▶ _Extracted text_

--------------------------------

The Vice President’s report developed a “Job-Driven Checklist” that will guide the Administration as it implements WIOA and other training programs, as it works to, “maximize the effectiveness of over 25 competitive grant programs, to direct state and local training and employment programs to become more job-driven, to make sure all federal employment and training programs are engaging employers, and to improve information on employment results so we know what’s working well and what’s not.”

A day after WIOA was signed by the President, on Wednesday, July 23, the U.S. Department of Labor (USDOL) Employment and Training Administration (ETA) hosted two webinars on WIOA, providing a general overview of the new law, discussing implementation dates, and answering questions from stakeholders in and out of the workforce system. 

ETA Assistant Secretary Portia Wu outlined the schedule of required implementation dates of WIOA during the webinar, noting WIOA will take effect on July 1, 2015, the start of Program Year (PY) 2015.  Prior to the start of PY 2015, the Departments of Labor, Education, and Health and Human Services will publish a Notice of Proposed Rulemaking (NPRM) by January 18, 2015, with final rules published by January 22, 2016.  ETA also announced it had created a website for workforce system stakeholders to find information on implementation and other resources at http://doleta.gov/wioa/.

WIOA reflects months of negotiations between lawmakers in each chamber of Congress. The measure reauthorizes 33 USDOL workforce programs last authorized under the 1998 Workforce Investment Act (WIA).  Although the WIA expired in 2003, USDOL has continued to operate these programs with additional funding from Congress.

Some of the key provisions of WIOA are:

  • Maintain the authorization of the 15 percent state allocation funding to allow states to address specific needs.
  • Eliminate 15 programs; 14 within WIA, including the WIA Workforce Innovation Fund and one higher education program.
  • Preserve funding for Wagner-Peyser Act of 1933 and rename “employment statistics” to the “workforce and labor market information system.”
  • Ensure that UI claimants are searching for work as part of their eligibility assessments.
  • Restructure the Workforce Information Council (WIC) and rename it the Workforce Information Advisory Council (WIAC).  The WIAC will include four state workforce agency administrators and four Labor Market Information (LMI) Directors in addition to representatives of local areas, employers, educators and economic developers.
  • Require co-location of employment service offices with one-stop centers.
  • Apply one set of common performance measures to every federal workforce program under the bill.
  • Reduce the number of required members on state and local workforce boards.  (The legislation would reduce the size of the boards, from an estimated 43 to 33 members at the state level and 23 to 19 at the local level;  maintain the requirement that a majority of members be from the business community but increase the representatives of the workforce system.)
  • Add a stop-loss and stop-gain limit to the state allocations of funding for the dislocated worker program beginning in fiscal year 2016 to reduce year-to-year volatility.
  • Allow local boards to transfer 100 percent of funds between the adult and dislocated worker programs.

--------------------------------

▶ _Provided data_
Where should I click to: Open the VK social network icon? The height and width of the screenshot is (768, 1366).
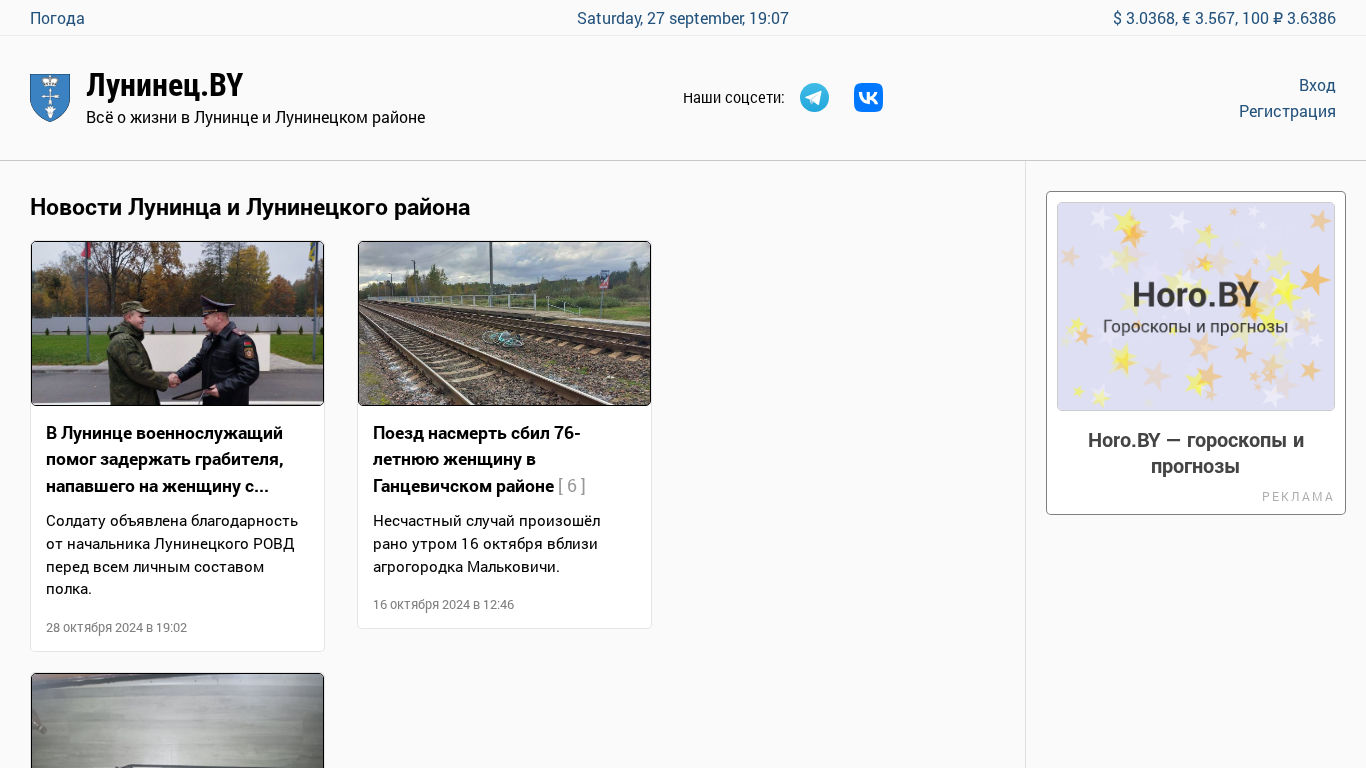click(868, 98)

--------------------------------

▶ _Required actions_
**a.** Reproduce the part of the WIOA passage that opens with the words containing "ETA Assistant Secretary" and closes with "resources at http://doleta.gov/wioa/.".
**b.** Answer these from the WIOA passage:
(i) By what date will the Departments of Labor, Education, and Health and Human Services publish a Notice of Proposed Rulemaking?
(ii) How many USDOL workforce programs does the measure reauthorize?
(iii) To how many members would local workforce boards be reduced?

▶ _Answers_
**a.**
ETA Assistant Secretary Portia Wu outlined the schedule of required implementation dates of WIOA during the webinar, noting WIOA will take effect on July 1, 2015, the start of Program Year (PY) 2015.  Prior to the start of PY 2015, the Departments of Labor, Education, and Health and Human Services will publish a Notice of Proposed Rulemaking (NPRM) by January 18, 2015, with final rules published by January 22, 2016.  ETA also announced it had created a website for workforce system stakeholders to find information on implementation and other resources at http://doleta.gov/wioa/.

**b.**
(i) January 18, 2015
(ii) 33
(iii) 19 (from an estimated 23)